Crédit : Agence spatiale canadienne

Herschel was a large satellite of the European Space Agency, with a 3.5-meter diameter radiotelescope for submillimeter waves. It was launched in 2009 and stopped working in 2013, when the liquid helium it contained was exhausted. With its high sensitivity, it could measure the amount of heavy water HDO issued by several comets, especially the comet 103P/Hartley 2, visited in 2010 by the U.S. probe EPOXI. It was thus possible to measure the ratio D/H between the abundance of deuterium, the heavy isotope of hydrogen and hydrogen itself.

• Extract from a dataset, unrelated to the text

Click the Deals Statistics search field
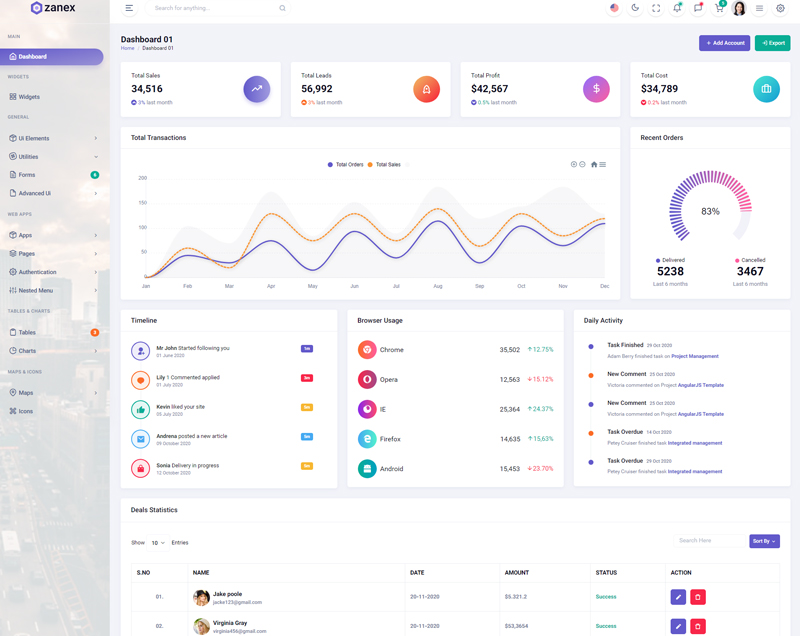Screen dimensions: 800x636 [x=707, y=541]
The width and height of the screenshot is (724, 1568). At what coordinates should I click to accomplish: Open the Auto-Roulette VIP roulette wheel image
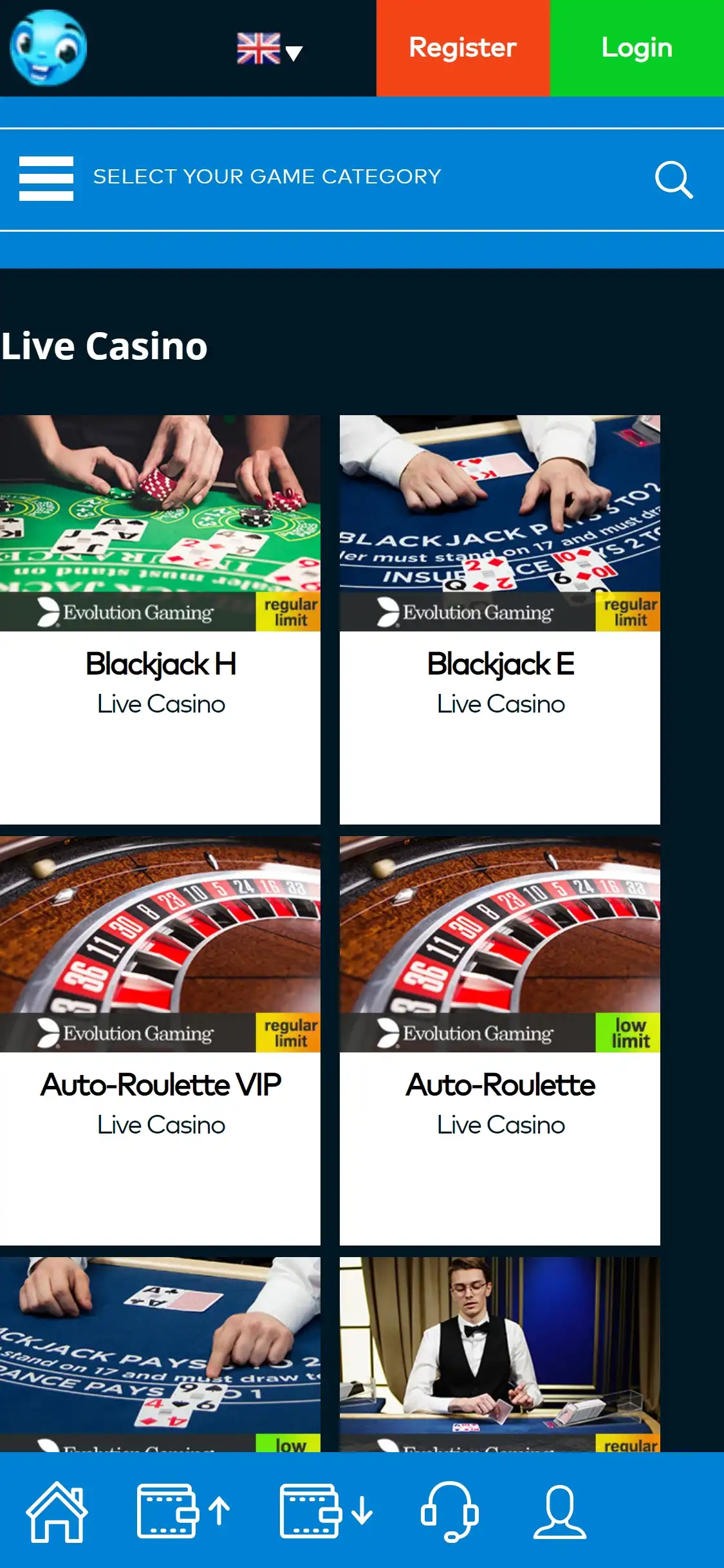click(160, 944)

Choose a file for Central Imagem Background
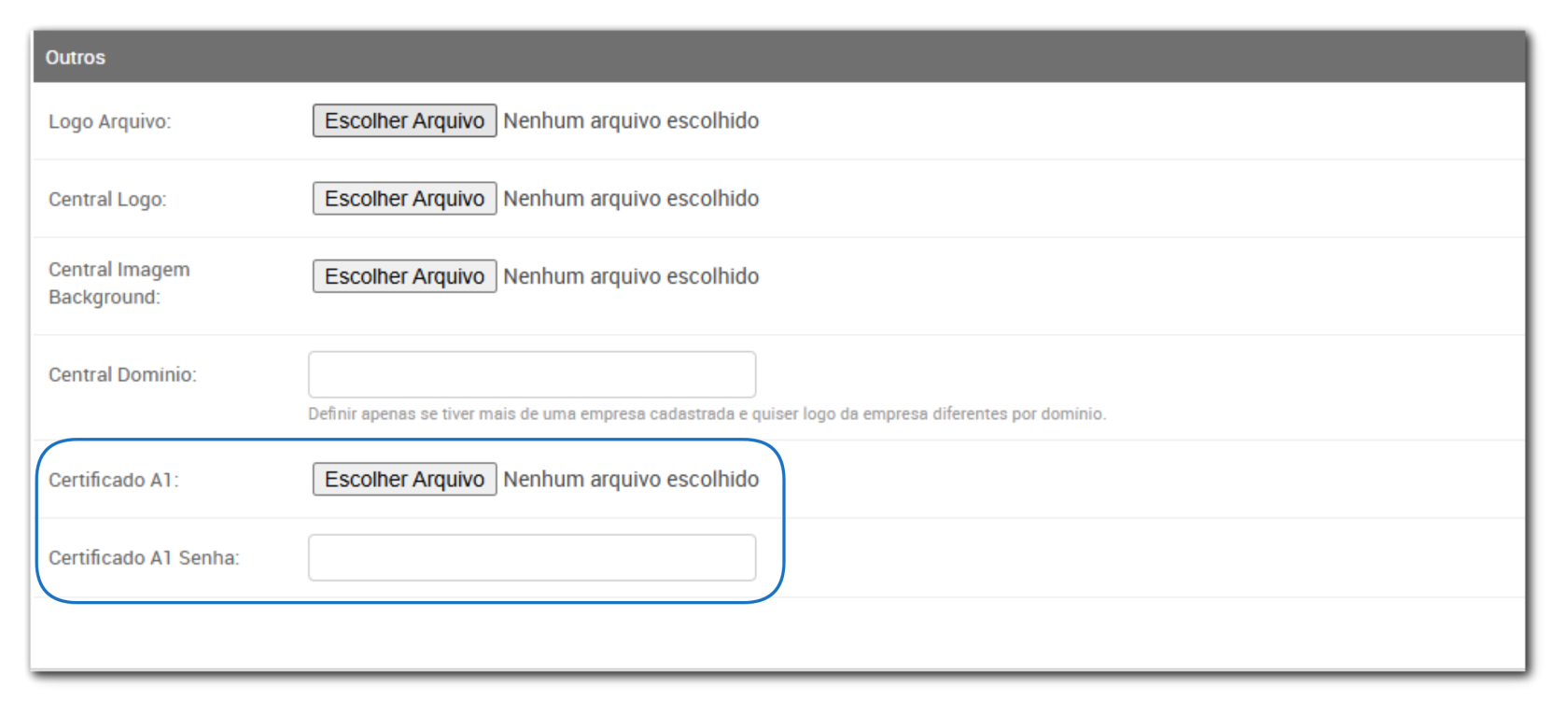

The value of this ratio is related to the origin of water on Earth. The Earth passed through a phase where it was so hot that the water was completely evaporated, thus the water that is currently present had to be brought by comets or asteroids. The D/H ratios measured in different comets where this was possible comprised the terrestrial ratio (for Hartley 2) and twice this ratio, or even three times in the case of the comet “Chury” explored by Rosetta. Moreover, one could measure the D/H ratio in the water that is included in several asteroids and find that it is equal to the Earth’s. Are asteroids dominant in the supply of this precious liquid? This is all the more possible because Herschel has detected water vapor emitted by the biggest asteroid, Ceres, showing also that the boundary between asteroids and comets is not very clear. But the statistics are still low, and it is not yet possible to give a definitive answer to the question of the origin of Earth’s water.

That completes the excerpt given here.